▸ **Assignment**
Work through the records below and copy every line that includes "title".

(Provided entries Opens)

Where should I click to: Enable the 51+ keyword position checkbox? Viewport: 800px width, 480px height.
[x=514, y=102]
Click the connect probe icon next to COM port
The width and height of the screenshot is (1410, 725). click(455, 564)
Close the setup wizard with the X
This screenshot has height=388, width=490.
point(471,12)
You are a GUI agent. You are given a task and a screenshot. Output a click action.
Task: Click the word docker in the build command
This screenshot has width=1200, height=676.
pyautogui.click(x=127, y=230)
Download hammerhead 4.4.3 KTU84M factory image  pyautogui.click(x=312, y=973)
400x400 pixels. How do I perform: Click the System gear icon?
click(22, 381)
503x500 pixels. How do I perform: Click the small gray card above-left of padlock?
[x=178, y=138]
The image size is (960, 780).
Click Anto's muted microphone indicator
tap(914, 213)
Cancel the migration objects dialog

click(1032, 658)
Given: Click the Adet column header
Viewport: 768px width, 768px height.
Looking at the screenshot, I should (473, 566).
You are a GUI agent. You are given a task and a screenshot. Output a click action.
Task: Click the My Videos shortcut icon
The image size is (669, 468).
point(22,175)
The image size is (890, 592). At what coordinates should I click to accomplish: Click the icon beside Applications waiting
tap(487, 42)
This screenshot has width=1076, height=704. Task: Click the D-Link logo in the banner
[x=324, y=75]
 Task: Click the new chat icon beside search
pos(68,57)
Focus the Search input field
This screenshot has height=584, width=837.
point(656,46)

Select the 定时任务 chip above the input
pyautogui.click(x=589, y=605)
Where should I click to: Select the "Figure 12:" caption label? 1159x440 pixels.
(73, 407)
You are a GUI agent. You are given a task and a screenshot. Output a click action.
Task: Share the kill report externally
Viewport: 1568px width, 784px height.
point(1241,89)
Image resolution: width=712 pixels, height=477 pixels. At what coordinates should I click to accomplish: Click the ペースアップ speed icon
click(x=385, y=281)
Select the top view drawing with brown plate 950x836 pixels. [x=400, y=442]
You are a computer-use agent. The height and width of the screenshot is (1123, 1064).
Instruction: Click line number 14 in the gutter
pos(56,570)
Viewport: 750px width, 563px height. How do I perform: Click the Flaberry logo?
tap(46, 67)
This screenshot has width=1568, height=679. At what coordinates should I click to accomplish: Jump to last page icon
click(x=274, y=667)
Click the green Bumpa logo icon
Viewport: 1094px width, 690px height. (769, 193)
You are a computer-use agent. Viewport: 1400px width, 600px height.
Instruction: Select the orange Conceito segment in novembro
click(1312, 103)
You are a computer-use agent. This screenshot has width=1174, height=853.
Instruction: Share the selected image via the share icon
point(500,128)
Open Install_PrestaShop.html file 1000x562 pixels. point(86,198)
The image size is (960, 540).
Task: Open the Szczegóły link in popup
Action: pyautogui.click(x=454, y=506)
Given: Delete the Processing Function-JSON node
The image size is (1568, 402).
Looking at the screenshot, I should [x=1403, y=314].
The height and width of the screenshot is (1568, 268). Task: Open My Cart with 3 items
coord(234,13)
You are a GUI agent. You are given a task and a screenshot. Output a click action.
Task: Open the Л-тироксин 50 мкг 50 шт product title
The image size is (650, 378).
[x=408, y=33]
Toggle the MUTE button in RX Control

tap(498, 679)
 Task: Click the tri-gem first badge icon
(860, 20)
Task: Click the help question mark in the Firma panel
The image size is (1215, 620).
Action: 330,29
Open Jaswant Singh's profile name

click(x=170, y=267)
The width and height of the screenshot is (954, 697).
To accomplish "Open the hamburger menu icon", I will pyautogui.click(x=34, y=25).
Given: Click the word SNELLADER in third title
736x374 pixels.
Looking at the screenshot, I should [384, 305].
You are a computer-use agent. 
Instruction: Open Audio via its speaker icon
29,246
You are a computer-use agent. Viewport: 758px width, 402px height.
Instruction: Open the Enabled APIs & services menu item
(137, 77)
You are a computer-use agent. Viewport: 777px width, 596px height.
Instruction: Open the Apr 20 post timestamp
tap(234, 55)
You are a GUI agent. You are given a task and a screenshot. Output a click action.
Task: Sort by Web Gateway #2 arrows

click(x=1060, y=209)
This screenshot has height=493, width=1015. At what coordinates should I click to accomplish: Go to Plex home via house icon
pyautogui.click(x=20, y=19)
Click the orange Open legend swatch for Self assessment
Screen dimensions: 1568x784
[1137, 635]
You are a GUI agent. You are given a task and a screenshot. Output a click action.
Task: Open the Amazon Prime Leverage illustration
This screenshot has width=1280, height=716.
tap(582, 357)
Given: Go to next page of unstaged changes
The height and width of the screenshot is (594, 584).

(Provided entries Closes)

▸ **Problem solution**
Task: Open the Л-тироксин 50 мкг 50 шт product title
Given: Click the word SNELLADER in third title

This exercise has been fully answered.